### What to produce
Please retype all of the following records exactly, line for line.
**** Dataset
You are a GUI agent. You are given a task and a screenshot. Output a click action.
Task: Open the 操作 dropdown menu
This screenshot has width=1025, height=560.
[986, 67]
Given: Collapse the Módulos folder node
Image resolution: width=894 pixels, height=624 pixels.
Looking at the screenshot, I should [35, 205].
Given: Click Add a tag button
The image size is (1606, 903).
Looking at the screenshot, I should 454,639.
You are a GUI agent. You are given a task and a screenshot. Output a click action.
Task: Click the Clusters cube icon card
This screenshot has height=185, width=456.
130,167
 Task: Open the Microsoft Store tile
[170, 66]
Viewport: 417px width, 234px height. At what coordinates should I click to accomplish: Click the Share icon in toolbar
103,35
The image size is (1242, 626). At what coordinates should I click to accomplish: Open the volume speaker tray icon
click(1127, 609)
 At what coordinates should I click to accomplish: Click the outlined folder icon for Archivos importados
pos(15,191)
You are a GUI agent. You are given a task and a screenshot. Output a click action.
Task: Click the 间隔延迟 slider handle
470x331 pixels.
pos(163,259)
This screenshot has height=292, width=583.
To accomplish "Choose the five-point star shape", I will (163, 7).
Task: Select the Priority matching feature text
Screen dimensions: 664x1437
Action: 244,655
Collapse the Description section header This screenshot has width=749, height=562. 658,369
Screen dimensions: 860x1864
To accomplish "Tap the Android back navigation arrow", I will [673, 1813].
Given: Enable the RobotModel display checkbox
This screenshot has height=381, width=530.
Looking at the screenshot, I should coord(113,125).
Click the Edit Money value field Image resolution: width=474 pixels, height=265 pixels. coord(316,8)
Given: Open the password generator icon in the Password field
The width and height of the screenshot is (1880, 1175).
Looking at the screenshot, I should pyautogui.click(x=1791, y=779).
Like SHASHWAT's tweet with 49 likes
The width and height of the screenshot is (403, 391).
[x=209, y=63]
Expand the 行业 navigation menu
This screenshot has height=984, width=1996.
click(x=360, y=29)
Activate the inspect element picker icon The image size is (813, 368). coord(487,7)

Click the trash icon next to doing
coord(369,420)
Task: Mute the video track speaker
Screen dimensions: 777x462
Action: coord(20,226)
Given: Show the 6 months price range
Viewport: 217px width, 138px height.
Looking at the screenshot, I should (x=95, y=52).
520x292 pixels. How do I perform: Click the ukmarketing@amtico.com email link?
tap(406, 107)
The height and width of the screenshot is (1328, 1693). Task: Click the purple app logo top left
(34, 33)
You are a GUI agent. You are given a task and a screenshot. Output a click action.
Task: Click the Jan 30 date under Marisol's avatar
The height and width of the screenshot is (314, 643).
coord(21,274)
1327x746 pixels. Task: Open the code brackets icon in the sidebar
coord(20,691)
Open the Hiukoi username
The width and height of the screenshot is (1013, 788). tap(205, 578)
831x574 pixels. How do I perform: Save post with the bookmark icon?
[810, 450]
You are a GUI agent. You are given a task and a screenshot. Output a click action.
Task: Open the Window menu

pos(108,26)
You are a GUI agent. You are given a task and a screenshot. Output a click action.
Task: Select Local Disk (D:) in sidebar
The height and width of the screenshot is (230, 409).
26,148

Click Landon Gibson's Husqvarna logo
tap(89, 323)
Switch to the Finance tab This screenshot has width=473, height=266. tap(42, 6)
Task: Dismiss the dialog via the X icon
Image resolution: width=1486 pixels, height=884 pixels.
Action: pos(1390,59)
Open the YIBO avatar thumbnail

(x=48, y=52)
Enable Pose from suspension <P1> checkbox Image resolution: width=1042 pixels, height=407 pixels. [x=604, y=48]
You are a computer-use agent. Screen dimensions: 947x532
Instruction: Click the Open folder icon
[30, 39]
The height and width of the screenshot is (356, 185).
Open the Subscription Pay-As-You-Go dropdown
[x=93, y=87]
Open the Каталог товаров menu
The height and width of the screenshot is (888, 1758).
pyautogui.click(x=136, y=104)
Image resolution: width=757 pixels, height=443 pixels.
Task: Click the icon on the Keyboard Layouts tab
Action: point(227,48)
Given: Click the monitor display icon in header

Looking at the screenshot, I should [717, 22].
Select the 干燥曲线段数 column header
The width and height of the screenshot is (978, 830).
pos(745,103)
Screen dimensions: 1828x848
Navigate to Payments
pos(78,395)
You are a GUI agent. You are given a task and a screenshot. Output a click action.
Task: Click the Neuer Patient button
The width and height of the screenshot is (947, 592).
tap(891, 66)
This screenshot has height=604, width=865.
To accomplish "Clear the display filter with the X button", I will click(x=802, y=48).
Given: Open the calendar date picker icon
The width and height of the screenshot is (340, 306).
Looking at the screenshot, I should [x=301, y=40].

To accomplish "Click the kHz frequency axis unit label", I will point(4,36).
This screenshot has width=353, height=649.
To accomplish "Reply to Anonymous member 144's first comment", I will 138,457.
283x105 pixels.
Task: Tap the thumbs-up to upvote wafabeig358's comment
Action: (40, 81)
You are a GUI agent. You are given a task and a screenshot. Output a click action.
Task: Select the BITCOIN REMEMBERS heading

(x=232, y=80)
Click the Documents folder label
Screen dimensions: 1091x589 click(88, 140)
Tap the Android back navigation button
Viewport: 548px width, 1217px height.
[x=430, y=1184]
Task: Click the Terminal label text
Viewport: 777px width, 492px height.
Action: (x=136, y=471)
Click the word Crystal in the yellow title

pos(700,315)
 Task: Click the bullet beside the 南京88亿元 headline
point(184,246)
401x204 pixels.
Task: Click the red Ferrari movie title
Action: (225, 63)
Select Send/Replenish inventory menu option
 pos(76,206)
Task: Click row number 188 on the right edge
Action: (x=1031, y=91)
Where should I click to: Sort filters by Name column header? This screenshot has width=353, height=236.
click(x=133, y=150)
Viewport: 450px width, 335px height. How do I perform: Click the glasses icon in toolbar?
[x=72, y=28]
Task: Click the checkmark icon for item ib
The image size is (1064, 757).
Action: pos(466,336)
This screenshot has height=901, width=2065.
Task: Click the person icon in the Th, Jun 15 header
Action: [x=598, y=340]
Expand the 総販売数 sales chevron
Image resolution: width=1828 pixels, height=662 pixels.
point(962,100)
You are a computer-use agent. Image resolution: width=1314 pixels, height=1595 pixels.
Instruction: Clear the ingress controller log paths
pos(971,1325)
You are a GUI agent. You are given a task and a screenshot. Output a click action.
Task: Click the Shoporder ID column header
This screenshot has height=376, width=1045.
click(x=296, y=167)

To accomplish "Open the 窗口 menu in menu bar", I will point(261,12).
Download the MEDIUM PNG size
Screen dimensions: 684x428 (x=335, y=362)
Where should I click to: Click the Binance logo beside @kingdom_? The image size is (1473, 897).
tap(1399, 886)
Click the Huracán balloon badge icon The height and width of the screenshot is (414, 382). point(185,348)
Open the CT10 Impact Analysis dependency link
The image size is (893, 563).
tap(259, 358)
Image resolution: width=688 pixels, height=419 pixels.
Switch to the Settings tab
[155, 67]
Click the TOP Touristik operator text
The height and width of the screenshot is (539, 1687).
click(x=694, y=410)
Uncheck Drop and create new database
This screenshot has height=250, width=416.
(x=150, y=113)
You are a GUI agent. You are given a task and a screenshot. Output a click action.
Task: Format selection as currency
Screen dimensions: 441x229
********
### Response to this exercise
You are a GUI agent. You are given a task and a screenshot. Output a click action.
Task: Open the 操作 dropdown menu
This screenshot has width=1025, height=560.
[986, 67]
Given: Collapse the Módulos folder node
Image resolution: width=894 pixels, height=624 pixels.
Looking at the screenshot, I should [35, 205].
Given: Click Add a tag button
The image size is (1606, 903).
Looking at the screenshot, I should 454,639.
You are a GUI agent. You are given a task and a screenshot. Output a click action.
Task: Click the Clusters cube icon card
This screenshot has height=185, width=456.
130,167
 Task: Open the Microsoft Store tile
[170, 66]
Viewport: 417px width, 234px height. At what coordinates should I click to accomplish: Click the Share icon in toolbar
103,35
The image size is (1242, 626). At what coordinates should I click to accomplish: Open the volume speaker tray icon
click(1127, 609)
 At what coordinates should I click to accomplish: Click the outlined folder icon for Archivos importados
pos(15,191)
You are a GUI agent. You are given a task and a screenshot. Output a click action.
Task: Click the 间隔延迟 slider handle
470x331 pixels.
pos(163,259)
This screenshot has height=292, width=583.
To accomplish "Choose the five-point star shape", I will (163, 7).
Task: Select the Priority matching feature text
Screen dimensions: 664x1437
Action: 244,655
Collapse the Description section header This screenshot has width=749, height=562. 658,369
Screen dimensions: 860x1864
To accomplish "Tap the Android back navigation arrow", I will [673, 1813].
Given: Enable the RobotModel display checkbox
This screenshot has height=381, width=530.
Looking at the screenshot, I should coord(113,125).
Click the Edit Money value field Image resolution: width=474 pixels, height=265 pixels. coord(316,8)
Given: Open the password generator icon in the Password field
The width and height of the screenshot is (1880, 1175).
Looking at the screenshot, I should pyautogui.click(x=1791, y=779).
Like SHASHWAT's tweet with 49 likes
The width and height of the screenshot is (403, 391).
[x=209, y=63]
Expand the 行业 navigation menu
This screenshot has height=984, width=1996.
click(x=360, y=29)
Activate the inspect element picker icon The image size is (813, 368). coord(487,7)

Click the trash icon next to doing
coord(369,420)
Task: Mute the video track speaker
Screen dimensions: 777x462
Action: coord(20,226)
Given: Show the 6 months price range
Viewport: 217px width, 138px height.
Looking at the screenshot, I should (x=95, y=52).
520x292 pixels. How do I perform: Click the ukmarketing@amtico.com email link?
tap(406, 107)
The height and width of the screenshot is (1328, 1693). Task: Click the purple app logo top left
(34, 33)
You are a GUI agent. You are given a task and a screenshot. Output a click action.
Task: Click the Jan 30 date under Marisol's avatar
The height and width of the screenshot is (314, 643).
coord(21,274)
1327x746 pixels. Task: Open the code brackets icon in the sidebar
coord(20,691)
Open the Hiukoi username
The width and height of the screenshot is (1013, 788). tap(205, 578)
831x574 pixels. How do I perform: Save post with the bookmark icon?
[810, 450]
You are a GUI agent. You are given a task and a screenshot. Output a click action.
Task: Open the Window menu

pos(108,26)
You are a GUI agent. You are given a task and a screenshot. Output a click action.
Task: Select Local Disk (D:) in sidebar
The height and width of the screenshot is (230, 409).
26,148

Click Landon Gibson's Husqvarna logo
tap(89, 323)
Switch to the Finance tab This screenshot has width=473, height=266. tap(42, 6)
Task: Dismiss the dialog via the X icon
Image resolution: width=1486 pixels, height=884 pixels.
Action: pos(1390,59)
Open the YIBO avatar thumbnail

(x=48, y=52)
Enable Pose from suspension <P1> checkbox Image resolution: width=1042 pixels, height=407 pixels. [x=604, y=48]
You are a computer-use agent. Screen dimensions: 947x532
Instruction: Click the Open folder icon
[30, 39]
The height and width of the screenshot is (356, 185).
Open the Subscription Pay-As-You-Go dropdown
[x=93, y=87]
Open the Каталог товаров menu
The height and width of the screenshot is (888, 1758).
pyautogui.click(x=136, y=104)
Image resolution: width=757 pixels, height=443 pixels.
Task: Click the icon on the Keyboard Layouts tab
Action: point(227,48)
Given: Click the monitor display icon in header

Looking at the screenshot, I should [717, 22].
Select the 干燥曲线段数 column header
The width and height of the screenshot is (978, 830).
pos(745,103)
Screen dimensions: 1828x848
Navigate to Payments
pos(78,395)
You are a GUI agent. You are given a task and a screenshot. Output a click action.
Task: Click the Neuer Patient button
The width and height of the screenshot is (947, 592).
tap(891, 66)
This screenshot has height=604, width=865.
To accomplish "Clear the display filter with the X button", I will click(x=802, y=48).
Given: Open the calendar date picker icon
The width and height of the screenshot is (340, 306).
Looking at the screenshot, I should [x=301, y=40].

To accomplish "Click the kHz frequency axis unit label", I will point(4,36).
This screenshot has width=353, height=649.
To accomplish "Reply to Anonymous member 144's first comment", I will 138,457.
283x105 pixels.
Task: Tap the thumbs-up to upvote wafabeig358's comment
Action: (40, 81)
You are a GUI agent. You are given a task and a screenshot. Output a click action.
Task: Select the BITCOIN REMEMBERS heading

(x=232, y=80)
Click the Documents folder label
Screen dimensions: 1091x589 click(88, 140)
Tap the Android back navigation button
Viewport: 548px width, 1217px height.
[x=430, y=1184]
Task: Click the Terminal label text
Viewport: 777px width, 492px height.
Action: (x=136, y=471)
Click the word Crystal in the yellow title

pos(700,315)
 Task: Click the bullet beside the 南京88亿元 headline
point(184,246)
401x204 pixels.
Task: Click the red Ferrari movie title
Action: (225, 63)
Select Send/Replenish inventory menu option
 pos(76,206)
Task: Click row number 188 on the right edge
Action: (x=1031, y=91)
Where should I click to: Sort filters by Name column header? This screenshot has width=353, height=236.
click(x=133, y=150)
Viewport: 450px width, 335px height. How do I perform: Click the glasses icon in toolbar?
[x=72, y=28]
Task: Click the checkmark icon for item ib
The image size is (1064, 757).
Action: pos(466,336)
This screenshot has height=901, width=2065.
Task: Click the person icon in the Th, Jun 15 header
Action: [x=598, y=340]
Expand the 総販売数 sales chevron
Image resolution: width=1828 pixels, height=662 pixels.
point(962,100)
You are a computer-use agent. Image resolution: width=1314 pixels, height=1595 pixels.
Instruction: Clear the ingress controller log paths
pos(971,1325)
You are a GUI agent. You are given a task and a screenshot. Output a click action.
Task: Click the Shoporder ID column header
This screenshot has height=376, width=1045.
click(x=296, y=167)

To accomplish "Open the 窗口 menu in menu bar", I will point(261,12).
Download the MEDIUM PNG size
Screen dimensions: 684x428 (x=335, y=362)
Where should I click to: Click the Binance logo beside @kingdom_? The image size is (1473, 897).
tap(1399, 886)
Click the Huracán balloon badge icon The height and width of the screenshot is (414, 382). point(185,348)
Open the CT10 Impact Analysis dependency link
The image size is (893, 563).
tap(259, 358)
Image resolution: width=688 pixels, height=419 pixels.
Switch to the Settings tab
[155, 67]
Click the TOP Touristik operator text
The height and width of the screenshot is (539, 1687).
click(x=694, y=410)
Uncheck Drop and create new database
This screenshot has height=250, width=416.
(x=150, y=113)
You are a GUI agent. You are given a task and a screenshot. Output a click action.
Task: Format selection as currency
Screen dimensions: 441x229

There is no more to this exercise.